I was thinking about exactly the same thing long ago (a-la “they did great

job when designing the std library, how could it be that this thing is

missing?”). Certainly I needed that more than once for production code (of

course, I don't remember the details now). Happily, since c++14 (and in

boost), we can workaround that via transparent comparators. Still, it would

be certainly an improvement (closing the gap) if someone writes the paper

and it gets accepted. My intuition don't even believes this needs an

explicit motivation (binary tree index for a composite key [kinda RDBMS

terminology here, but the idea is true everywhere] should give a

possibility to search not only by the full key but also by the subkeys a-la

first-few-attributes-of-the-full-key – by itself, i.e. without building

additional indices [creating extra maps]), though of course my mind

understands that the motivation is always needed.

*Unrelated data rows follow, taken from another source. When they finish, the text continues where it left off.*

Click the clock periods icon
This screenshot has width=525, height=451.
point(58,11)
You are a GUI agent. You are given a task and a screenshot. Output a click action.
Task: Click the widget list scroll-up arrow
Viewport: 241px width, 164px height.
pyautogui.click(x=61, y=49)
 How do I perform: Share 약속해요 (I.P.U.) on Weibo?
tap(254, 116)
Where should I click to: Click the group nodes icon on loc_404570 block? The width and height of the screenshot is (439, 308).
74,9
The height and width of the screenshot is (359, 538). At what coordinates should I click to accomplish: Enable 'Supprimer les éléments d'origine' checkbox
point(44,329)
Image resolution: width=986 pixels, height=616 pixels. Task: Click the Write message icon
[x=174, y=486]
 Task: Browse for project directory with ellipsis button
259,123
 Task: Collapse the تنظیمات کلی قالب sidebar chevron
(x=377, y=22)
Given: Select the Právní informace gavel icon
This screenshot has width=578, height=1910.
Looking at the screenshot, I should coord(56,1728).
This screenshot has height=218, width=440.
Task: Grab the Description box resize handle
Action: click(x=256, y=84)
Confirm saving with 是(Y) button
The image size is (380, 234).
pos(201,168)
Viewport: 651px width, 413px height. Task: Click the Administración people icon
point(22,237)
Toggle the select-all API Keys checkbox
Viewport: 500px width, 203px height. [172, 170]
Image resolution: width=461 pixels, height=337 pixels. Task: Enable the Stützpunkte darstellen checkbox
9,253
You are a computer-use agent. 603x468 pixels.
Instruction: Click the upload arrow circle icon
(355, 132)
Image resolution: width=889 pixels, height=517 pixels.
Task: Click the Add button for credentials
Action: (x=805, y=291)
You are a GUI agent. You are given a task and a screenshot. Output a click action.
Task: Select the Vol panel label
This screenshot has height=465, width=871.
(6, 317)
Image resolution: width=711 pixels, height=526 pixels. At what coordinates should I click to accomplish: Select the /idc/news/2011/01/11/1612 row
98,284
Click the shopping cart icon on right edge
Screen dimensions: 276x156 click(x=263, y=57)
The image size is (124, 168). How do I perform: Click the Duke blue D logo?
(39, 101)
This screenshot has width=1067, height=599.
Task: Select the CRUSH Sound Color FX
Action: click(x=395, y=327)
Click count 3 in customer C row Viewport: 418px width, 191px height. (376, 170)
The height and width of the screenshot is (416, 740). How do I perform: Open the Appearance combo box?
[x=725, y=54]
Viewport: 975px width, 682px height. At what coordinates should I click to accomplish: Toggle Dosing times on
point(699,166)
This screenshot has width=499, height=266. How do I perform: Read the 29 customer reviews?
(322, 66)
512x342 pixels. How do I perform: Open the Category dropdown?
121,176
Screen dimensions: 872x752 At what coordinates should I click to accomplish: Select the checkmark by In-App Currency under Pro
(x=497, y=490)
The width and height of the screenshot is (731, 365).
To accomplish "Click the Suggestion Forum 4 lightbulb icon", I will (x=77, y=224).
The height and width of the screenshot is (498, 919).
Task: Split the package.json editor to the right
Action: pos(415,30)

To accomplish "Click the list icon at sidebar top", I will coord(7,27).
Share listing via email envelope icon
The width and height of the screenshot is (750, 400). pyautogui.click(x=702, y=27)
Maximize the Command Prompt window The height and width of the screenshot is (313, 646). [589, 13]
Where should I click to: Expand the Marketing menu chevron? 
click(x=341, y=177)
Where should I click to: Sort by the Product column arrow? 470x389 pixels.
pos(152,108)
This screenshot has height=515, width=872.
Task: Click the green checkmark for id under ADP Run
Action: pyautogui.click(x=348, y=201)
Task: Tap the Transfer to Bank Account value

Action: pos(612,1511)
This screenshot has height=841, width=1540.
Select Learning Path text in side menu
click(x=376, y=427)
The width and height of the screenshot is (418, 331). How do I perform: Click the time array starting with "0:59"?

On Thu, Jun 13, 2024, 00:38 Lénárd Szolnoki via Std-Proposals <

std-proposals_at_[hidden]> wrote:

> Hi,

>

> On 11/06/2024 20:01, Aeren via Std-Proposals wrote:

> > Hi, this is my first proposal to C++ STL and I'm looking forward to

> > getting some feedback :)

> >

> > std::lower_bound / std::upper_bound lets you binary search on a range

> > defined by a pair of legacy random access iterators, and we have a BBST

> > counterpart for this: std::(set / map / multiset /

> > multimap)::(lower_bound / upper_bound)

> >

> > I would like to propose to add the BBST counterpart of

> > std::partition_point, which generalizes both std::lower_bound and

> > std::upper_bound.

> >

> > This addition would let us binary search on dynamically changing points

> > with an arbitrary binary predicate on which the points are "partitioned".

> >

> > Currently, there's a workaround for this using the signature (3) and (4)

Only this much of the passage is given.